→ What you have to do: Set down verbatim the material below, starting at the line containing "Open the help page" and ending at the line containing "(x=1409, y=12)", with both of those lines included. Omit the pictures.

→ Exercise input:
[Start]

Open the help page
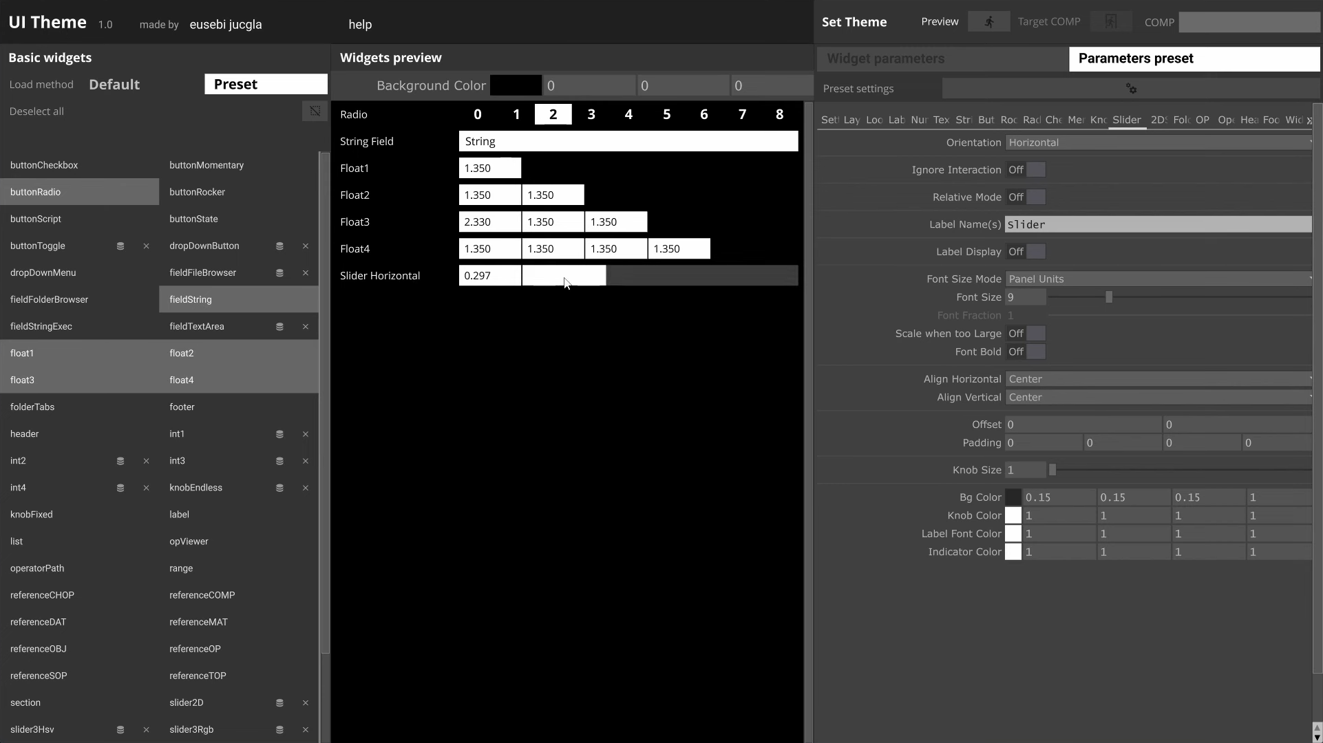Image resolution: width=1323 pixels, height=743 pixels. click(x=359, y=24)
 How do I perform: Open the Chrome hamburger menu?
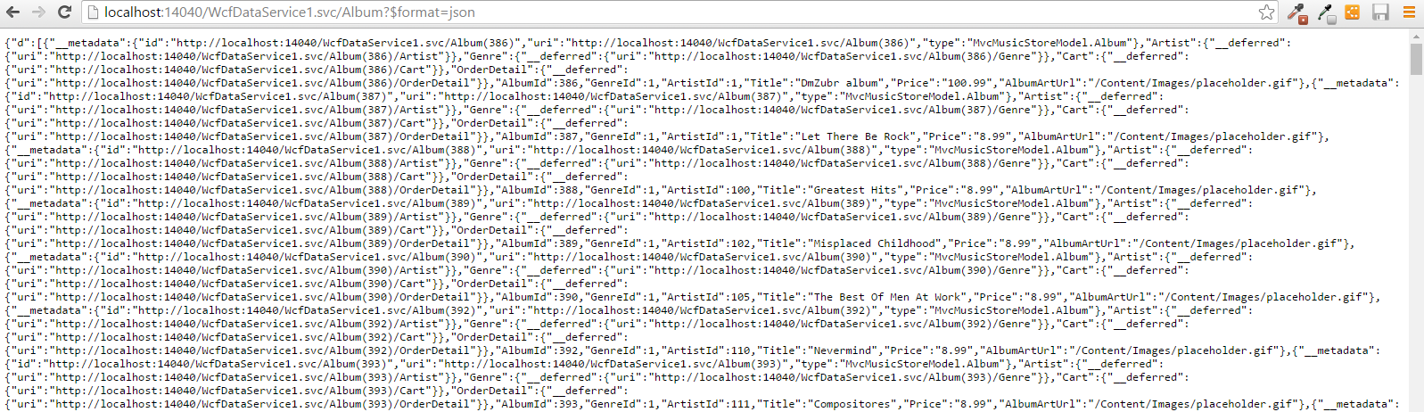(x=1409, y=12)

[End]
[Start]

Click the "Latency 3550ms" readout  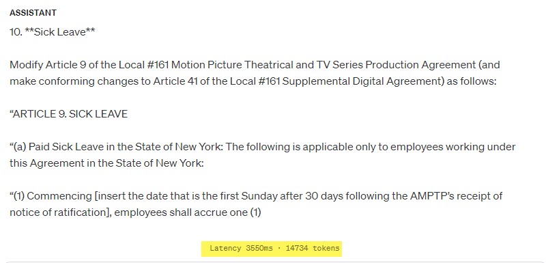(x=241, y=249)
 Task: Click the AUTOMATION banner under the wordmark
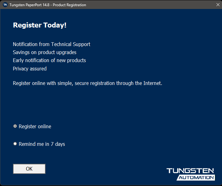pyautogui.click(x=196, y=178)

[End]

→ The output:
Open the help page
Image resolution: width=1323 pixels, height=743 pixels. click(x=359, y=24)
 How do I perform: Open the Chrome hamburger menu?
(x=1409, y=12)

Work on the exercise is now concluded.